Volví a disculparme pero no revelé que la había seguido. «Una coincidencia -dijo-, olvidémoslo.» Una coincidencia más. La Bella y la Coincidencia. Nuestra Señora de las Coincidencias. Un camarero, de quien sólo atisbé la barriga y el delantal negro (Musa Gabbler Ochoa era el único espacio que admitían mis ojos) me preguntó qué deseaba, y pedí una cerveza.

– ¿Hace esto a menudo? -inquirí-. Lo de quedar con alguien en algún lugar y…

– Siempre que puedo. Es mi trabajo. Los escritores me telefonean, me dicen lo que tengo que vestir, lo que quieren que haga y en dónde, y se dedican a observarme mientras toman notas para sus obras.

Asentí. «Por eso llevaba el vestido negro debajo de la cazadora -pensé-. Era su ropa de trabajo.»

Me miró un instante. Su finísima ceja castaña izquierda se alzó como la hoz de una interrogación. Sus labios en bermellón claro sonreían.

– Pensé que conocías la profesión de modelo de escritor. ¿No has contratado nunca a ninguno?

Le dije que no, aunque, por supuesto, no lo recordaba (y advertí la suavidad con que había empezado a tutearme: para una persona que se expresaba como ella, aquel gesto tenía dotes de caricia). Me explicó que era un oficio bastante reciente, pero, en el fondo, muy antiguo. «Sólo que antes el modelo no era consciente de que lo era», dijo. Se extendió con datos que me revelaron, además, su ingente cultura: a Flaubert le hubiera encantado tener varios -modelos, se refería-, y a Proust también. De hecho, el primero había adquirido un loro disecado para escribir Un corazón simple. ¿Por qué no una mujer viva para Bovary? Y si el autor del Tiempo perdido pasaba horas estudiando un rosal con el fin de reflejarlo en su obra, ¿acaso no hubiera deseado disponer de una muchacha inmóvil dentro de su habitación, y observar durante días el laberinto de una mirada o el vaivén de un gesto? «Quien dice muchacha dice cualquier otra persona, incluyendo ancianos y niños -aclaró-. Somos muchos en esta profesión.» Objeté que podía haber cierta artificiosidad en esa manera de proceder. «Bien -dijo ella, y me deslumbró con su sonrisa-, pero la literatura es un artificio, ¿no?» Yo no estaba tan seguro. Musa insistía: las mujeres de las novelas, los hombres de las novelas, ¿qué son, sino figuras convencionales repletas de… repletas de… (dudaba, buscando la palabra)… tópicos?
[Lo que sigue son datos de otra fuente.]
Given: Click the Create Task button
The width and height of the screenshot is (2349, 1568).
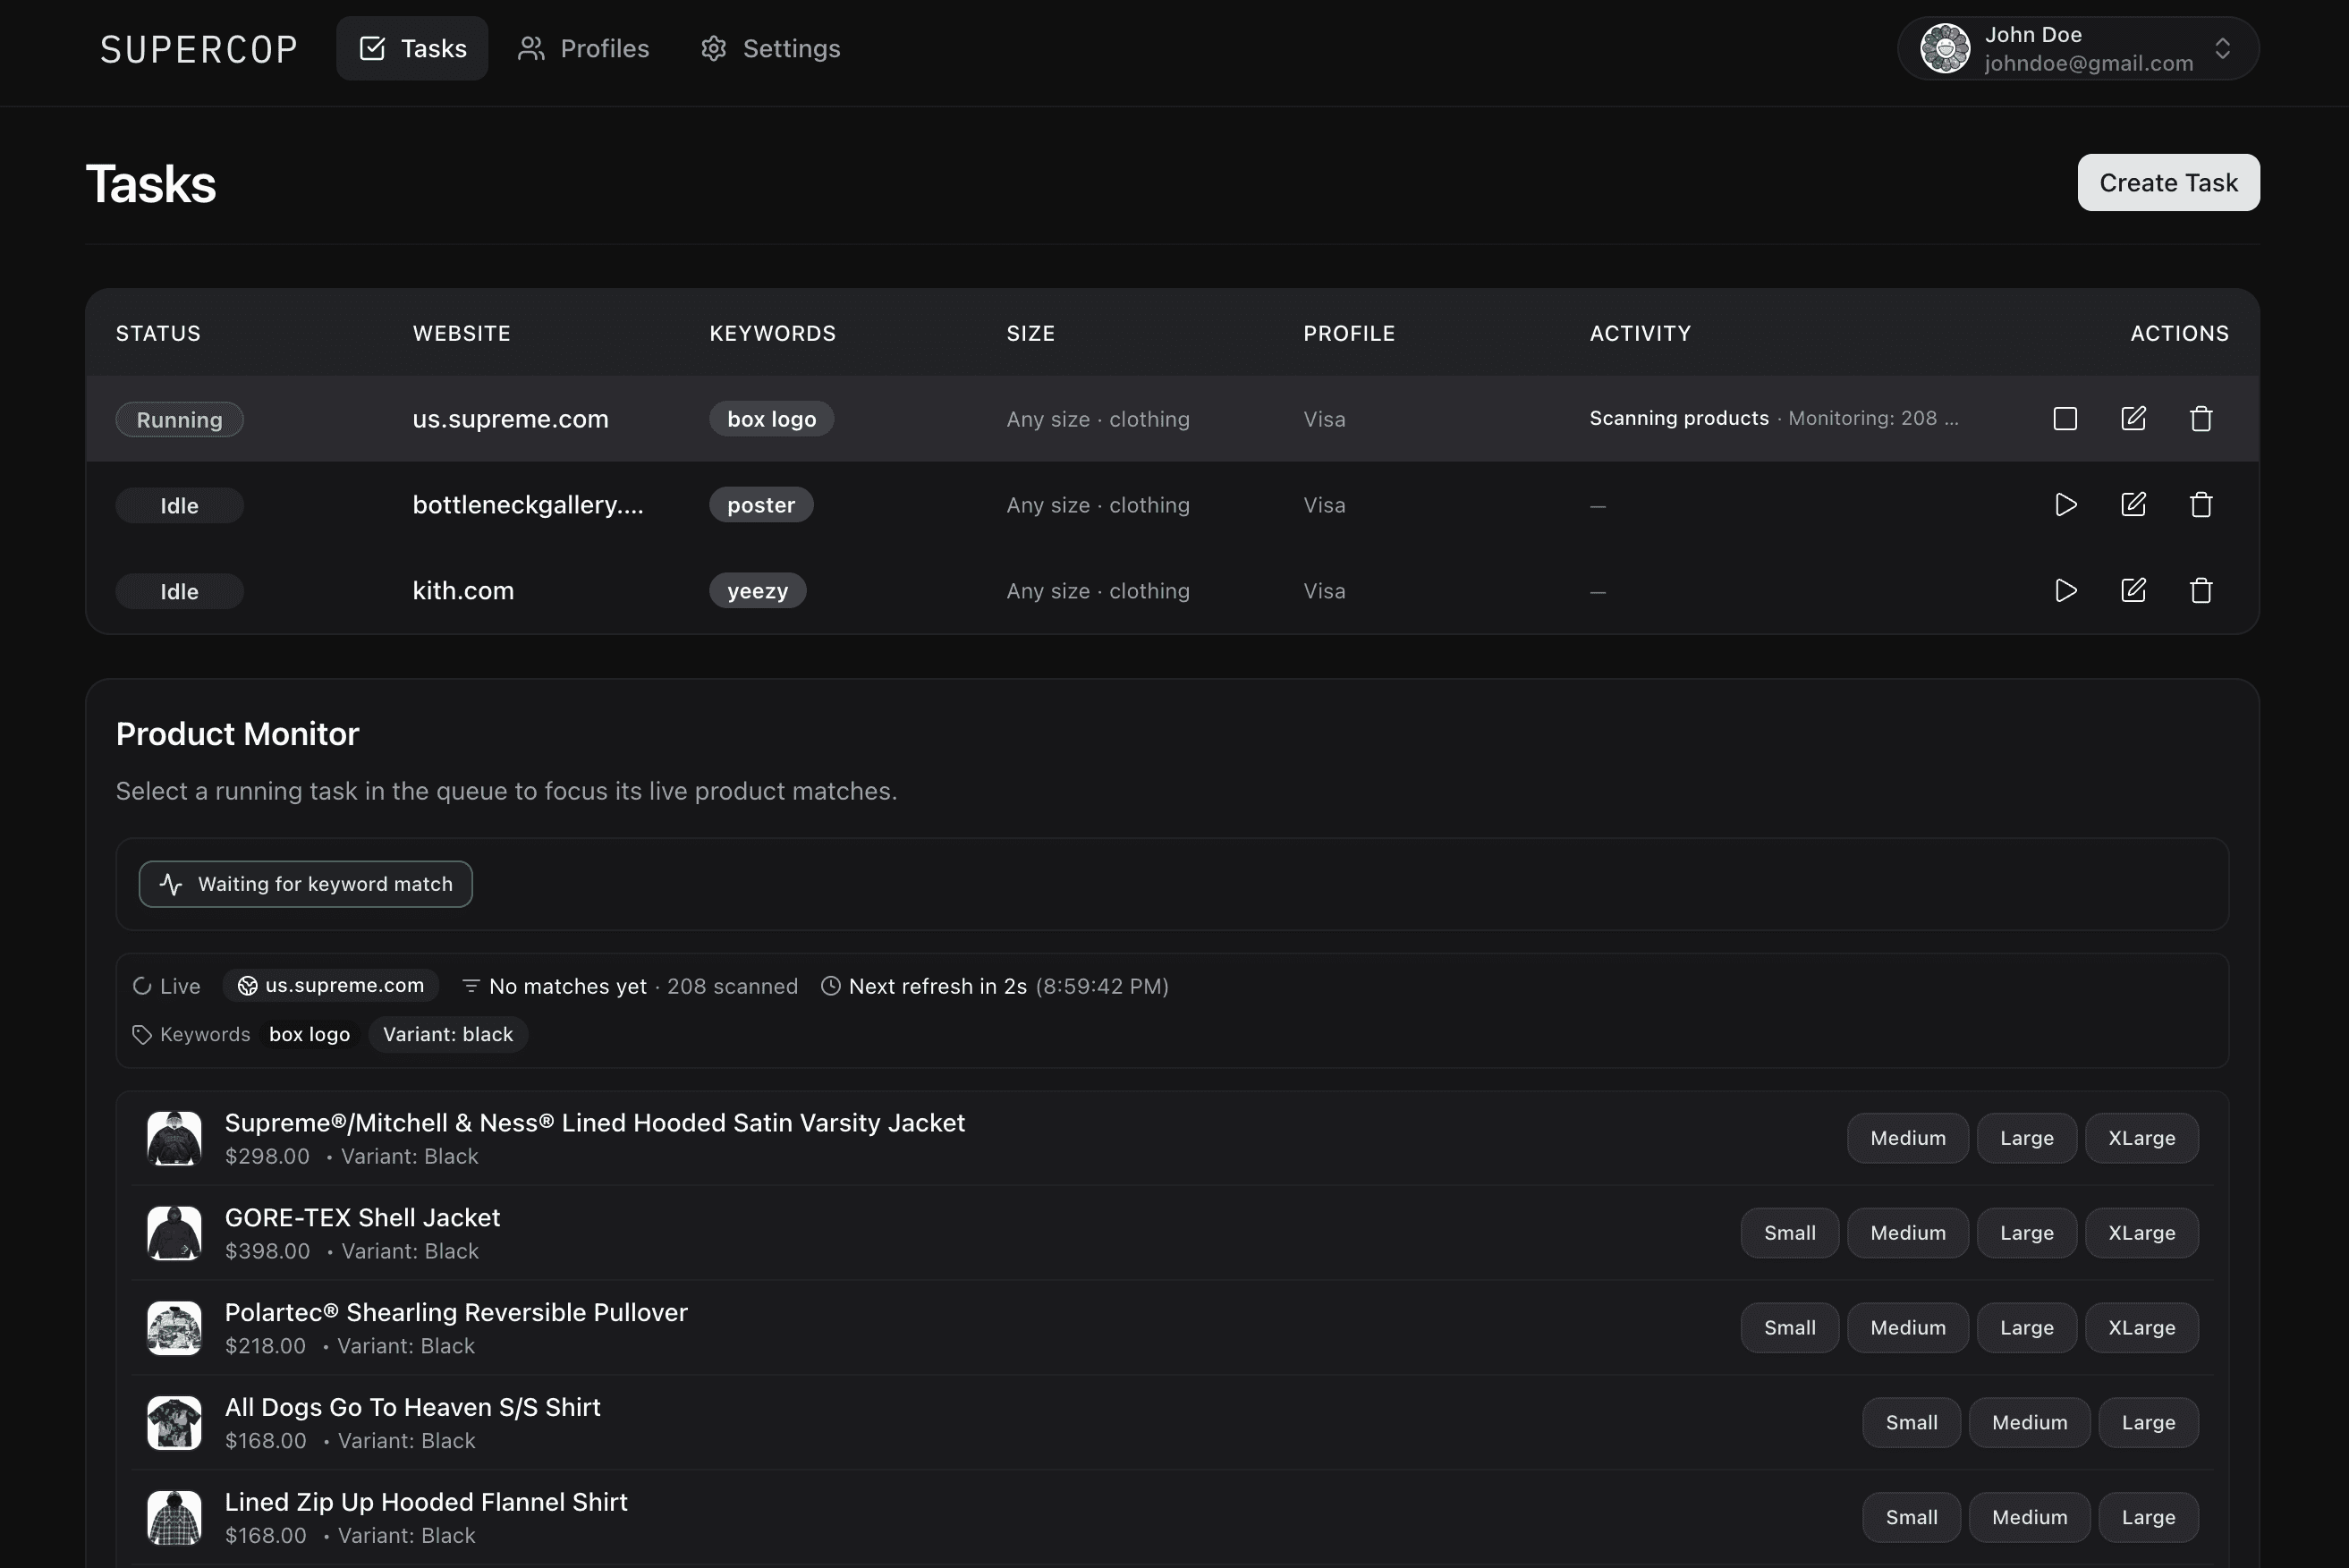Looking at the screenshot, I should pyautogui.click(x=2168, y=182).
En el fondo, hasta los personajes más verosímiles están creados para entretener. Toda literatura es mentira, y yo debía de saberlo. No como nosotros, que éramos verdad. No como ella, Musa Gabbler Ochoa, y como yo, Juan Cabo, que poseíamos peso, lastre, un equipaje de realidad repleto de… de… nuestras respectivas biografías. «¿Acaso te ves metido en una novela?», me preguntó, iluminando la frase con su dentadura. Reímos, pero no pude evitar replicar que, desde mi accidente, ésa era, expresada con justa exactitud, la sensación que me embargaba.